In January, 1980 silver peaked at close to $50.00 per ounce and gold hit a high point of approximately $850.00 per ounce. Thirty-one years later, in 2011, both metals again reached lofty levels.

For gold, the new high point was $1900.00 per ounce.  For silver, the number was $50.00 per ounce; again.

Six years later, as of this writing, gold is priced at $1260.00 per ounce. Silver is at $17.00 per ounce and change.

Over the entire thirty-seven year period, gold is forty-eight percent higher than its January, 1980 peak price; whereas, silver is sixty-six percent lower.  

And this ‘underperformance’ of silver (relative to gold) is not limited to any isolated, short-term time frame.

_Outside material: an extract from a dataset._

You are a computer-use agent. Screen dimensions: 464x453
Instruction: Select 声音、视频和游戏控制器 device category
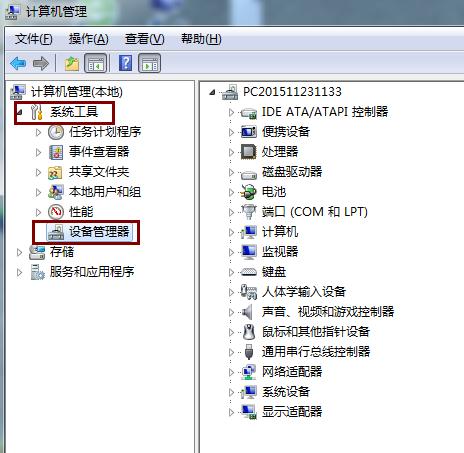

The US Federal Reserve Bank was established in 1913.  At that time the US dollar was convertible into gold at $20.67 per ounce. Concurrently, and in similar fashion, the US dollar was convertible into silver at $1.29 per ounce. The seemingly odd number was based on the silver content of .77 ounces in a US silver dollar ($1.29 x .77 ounces = $1.00). 

Just over one hundred years later, gold’s value as measured in continually depreciating US dollars is up sixty times ($1260/oz divided by $20.67/oz = 60). Silver’s value, as measured in the same depreciating US  dollars, is up only thirteen times ($17.00/oz divided by $1.29/oz = 13).

The US dollar has lost ninety-eight percent of its purchasing power since 1913. In other words, it takes (generally speaking) fifty times as many paper dollars today to purchase comparable amounts of similar goods and services you could have purchased in 1913. The sixty fold increase in gold’s US dollar price compensates quite well for the decline in US dollar purchasing power. The thirteen fold increase in silver’s US dollar price clearly does not.  

All of this seems inconsistent with the hype associated with silver re: its perceived role as a monetary hedge, the effects of inflation, and its relationship to gold (the gold/silver ratio, etc.)